Reaper drone mystery arises from speculative news stories
This file photo shows the US unmanned aerial vehicle Predator B on display at Le Bourget airport, near Paris on June 18 during the 50th International Paris Air Show in France. AFP photoOne angry newspaper headline read: “Yes to Israel; No to Turkey!” The story claimed that the United States would deliver the armed Reaper MQ-9 drones to Israel while effectively putting a “hold” on Turkey’s request to buy the same aircraft. Another headline claimed that the U.S. would sell the Reaper to Germany but not to Turkey. And another headline read: “Yes to Italy; No to Turkey!” Again, the Reapers.
And, most recently, the same headline appeared in exactly the same pattern: The Yes/No comparison with the name of a different country.
Most recently, at the end of June, the U.S. Defense Security Cooperation Agency notified Congress of a possible Foreign Military Sale to France of 16 MQ-9 Reaper Remotely Piloted Aircraft and associated equipment, parts, training and logistical support for an estimated cost of $1.5 billion.
Under the deal, the French government requested the possible sale of:
- 16 MQ-9 Reaper Remotely Piloted Aircraft
- Eight Mobile Ground Control Stations (GCS)
- 48 Honeywell TPE331-10T Turboprop Engines (16 installed and 32 spares)

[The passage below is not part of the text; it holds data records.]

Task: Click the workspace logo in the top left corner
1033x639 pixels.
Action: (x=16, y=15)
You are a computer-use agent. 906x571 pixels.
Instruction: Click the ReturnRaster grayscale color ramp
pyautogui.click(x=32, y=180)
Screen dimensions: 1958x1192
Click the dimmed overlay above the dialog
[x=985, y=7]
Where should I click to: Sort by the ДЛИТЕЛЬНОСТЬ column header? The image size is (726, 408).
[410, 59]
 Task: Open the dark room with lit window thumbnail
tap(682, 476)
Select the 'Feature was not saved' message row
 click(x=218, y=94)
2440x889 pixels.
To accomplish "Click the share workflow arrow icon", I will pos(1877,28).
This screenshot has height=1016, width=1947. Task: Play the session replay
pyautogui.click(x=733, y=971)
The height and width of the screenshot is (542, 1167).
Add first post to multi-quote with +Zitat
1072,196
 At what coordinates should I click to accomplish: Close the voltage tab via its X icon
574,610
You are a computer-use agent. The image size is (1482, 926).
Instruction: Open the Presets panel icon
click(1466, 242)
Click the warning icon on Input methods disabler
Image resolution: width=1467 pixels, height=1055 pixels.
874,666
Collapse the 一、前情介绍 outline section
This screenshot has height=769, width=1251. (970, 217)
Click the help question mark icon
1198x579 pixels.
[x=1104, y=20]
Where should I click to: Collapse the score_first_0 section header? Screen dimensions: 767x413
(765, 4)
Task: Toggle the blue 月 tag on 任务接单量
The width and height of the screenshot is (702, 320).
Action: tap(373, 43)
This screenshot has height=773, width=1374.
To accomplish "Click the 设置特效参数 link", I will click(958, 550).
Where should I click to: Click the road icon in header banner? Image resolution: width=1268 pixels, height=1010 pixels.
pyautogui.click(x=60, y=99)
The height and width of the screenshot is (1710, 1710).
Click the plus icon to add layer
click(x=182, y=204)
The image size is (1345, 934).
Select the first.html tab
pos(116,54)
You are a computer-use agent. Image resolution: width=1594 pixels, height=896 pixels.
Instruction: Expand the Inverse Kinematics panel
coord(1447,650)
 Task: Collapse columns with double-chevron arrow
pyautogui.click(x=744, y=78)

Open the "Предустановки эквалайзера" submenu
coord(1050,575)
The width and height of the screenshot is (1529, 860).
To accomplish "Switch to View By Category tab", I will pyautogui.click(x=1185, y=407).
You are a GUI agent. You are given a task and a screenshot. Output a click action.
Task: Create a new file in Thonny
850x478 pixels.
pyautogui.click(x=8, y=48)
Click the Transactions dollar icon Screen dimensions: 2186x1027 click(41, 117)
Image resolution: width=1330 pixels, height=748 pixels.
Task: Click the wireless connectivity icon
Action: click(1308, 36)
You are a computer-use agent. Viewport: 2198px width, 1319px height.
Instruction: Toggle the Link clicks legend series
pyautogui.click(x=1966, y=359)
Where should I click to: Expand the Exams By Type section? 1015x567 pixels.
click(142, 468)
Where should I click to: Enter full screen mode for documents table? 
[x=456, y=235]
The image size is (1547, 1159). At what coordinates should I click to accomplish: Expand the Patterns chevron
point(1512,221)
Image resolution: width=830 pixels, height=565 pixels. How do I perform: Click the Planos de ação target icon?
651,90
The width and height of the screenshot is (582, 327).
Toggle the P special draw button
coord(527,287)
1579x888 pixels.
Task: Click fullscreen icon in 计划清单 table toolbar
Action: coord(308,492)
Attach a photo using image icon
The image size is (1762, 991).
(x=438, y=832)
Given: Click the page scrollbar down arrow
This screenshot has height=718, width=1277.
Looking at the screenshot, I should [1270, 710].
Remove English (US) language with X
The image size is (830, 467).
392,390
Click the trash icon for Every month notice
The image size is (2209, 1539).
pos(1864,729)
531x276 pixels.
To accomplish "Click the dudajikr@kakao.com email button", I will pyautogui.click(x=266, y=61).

- 24 Satellite Earth Terminal Substations
- 40 Ku Band Link-Airborne Communication Systems
- 40 General Atomics Lynx (exportable) Synthetic Aperture Radar/Ground Moving Target Indicator (SAR/GMTI) Systems
- 40 AN/DAS-1 Multi-Spectral Targeting Systems (MTS)-B
- 40 Ground Data Terminals
- 40 ARC-210 Radio Systems
- 40 Embedded Global Positioning System/Inertial Navigation Systems
- 48 AN/APX-119 and KIV-119 Identify Friend or Foe (IFF) Systems
Also included in the sale package are spare and repair parts, communication, test, and support equipment, publications and technical documentation, airworthiness and maintenance support, site surveys and bed down planning, personnel training and training equipment, operational flight test, U.S. government and contractor technical and logistics personnel services, and other related elements of logistics support.
So, “Yes to France; No to Turkey?” At least so, according to headlines in the Turkish press. But no.
The French shopping list for the MQ-9 talks about almost every item when governments buy complicated weapons systems but lacks one: arms. In short, Paris has requested to acquire the unarmed Reaper for “reconnaissance and surveillance purposes only.”
France requests the Reapers to provide for the defense of its deployed troops, regional security, and interoperability with the U.S., according to defense analysts. The proposed sale will improve France’s capability to meet current and future threats by providing improved intelligence, surveillance and reconnaissance coverage that promotes increased battlefield situational awareness, anticipates enemy intent, augments combat search and rescue, and provides ground troop support.
Italy’s request to arm its Reaper fleet has remained unanswered for more than two years and Britain is still the only U.S. ally in the world that possesses the armed Reapers – and that’s for the Afghan military campaign.
“Congress’s reluctance to grant permission to transfer the MQ-9 to our Turkish allies is because Ankara has been vehemently requesting its armed version,” said one U.S. defense official. “In short, it is not that the U.S. does not grant Reapers to Turkey, but it is just reluctant to grant armed Reapers.”
The MQ-9 Reaper, also known as the RQ-9 Predator B, is the first hunter-killer unmanned aerial vehicle designed for high-altitude surveillance and assault. The MQ-9 Reaper was developed by the General Atomics Aeronautical Systems.
General Atomics wanted to sell the Predator, the MQ-9’s unarmed, much less agile version, to Turkey in the mid 2000s, but lost in a competition with Israel, which at the time proposed the Heron system.